Alors que le charme de ce genre de film Disney tient généralement en large partie de la férocité de la (des) "méchante(s)", c'est ici la prestation de Michelle Williams qui a retenu mon attention sans son rôle de gentille sorcière. Elle parvient à ne pas être gourde, et jamais elle n'est crédule devant Oscar Diggs, sachant dès le départ qu'il n'est pas le Magicien d'Oz, du moins pas celui qui est attendu. Déjà c'est la seule des trois actrices qui a su porter des films sur ses seules épaules, et je pense ici à son travail excellent avec la réalisatrice Kelly Reichardt dans "Wendy et Lucy" (2008) puis dans "La Dernière Piste" aux côtés de Paul Dano.

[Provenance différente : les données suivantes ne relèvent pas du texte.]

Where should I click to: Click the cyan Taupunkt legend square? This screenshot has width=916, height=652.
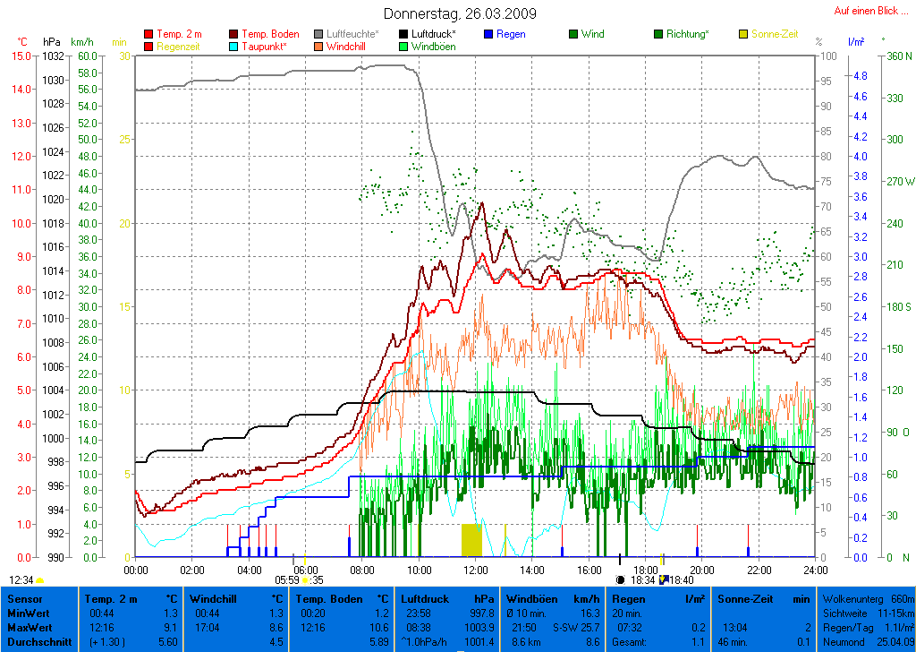(x=234, y=46)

C'est une des rares actrices dont on peut estimer la carrière à l'aune de ses partenaires : Ryan Gosling et Kevin Spacey en 2003 dans "The United State of Leland" de Matthew Ryan Hoge ; Emile Hirsch, aussi en 2003, dans "Imaginary Heroes" de Dan Harris ; évidemment en 200, Heath Ledger et Jake Gyllenhaal dans "The Secret of Brokeback Mountain" de Ang Lee ; Paul Giamatti (que j'adore) en 2006 dans "The Hawk is dying" de Julian Goldberger ; Gael Garcia Bernal en 2009 dans "Mammoth" de Lukas Moodysson ; Leonardo DiCaprio en 2010 dans "Shutter Island" de Martin Scorsese ; en 2010 encore, Ryan Gosling dans "Blue Valentine" de Derek Cianfrance ; prochainement Mathias Schoenaerts dans "Suite Française". Elle n'a pas le physique hollywoodien, elle ne joue pas comme une actrice hollywodienne, elle parvient aussi à retenir l'attention d'un Wim Wenders ("Land of Plenty" en 2003 ou d'un Todd Haynes ("I'm not there" en 2007), et réussit à mettre de la profondeur dans chacun de ses rôles. Et même ici, sous la férule de Sam Raimi, elle ne se laisse pas écraser par son rôle de gentille, ni par les effets spéciaux dont sont gratifiées les méchantes. Admirable !

Savoureux James Franco (qui s'amuse à mimer un peu Johnny Depp), casting féminin plutôt réussi, 3D inspirée, univers enchanteur – s'y mêlent harmonieusement les trucages artisanaux et numériques, le merveilleux pour enfants, des réflexions sur l'amour, l'amitié, la fraternité, la cupidité... loin d'êtres idiotes, et de délicieuses touches de fantastique horrifique... force est de reconnaître que le résultat est plaisant, enlevé, féérique. Sam Raimi a su conserver intacte la vocation du film original. Son film est presque "un classique instantané".

Et l'occasion pour Sam Raimi de signer l'un bel hommage au pouvoir d'attraction immuable du 7ème art.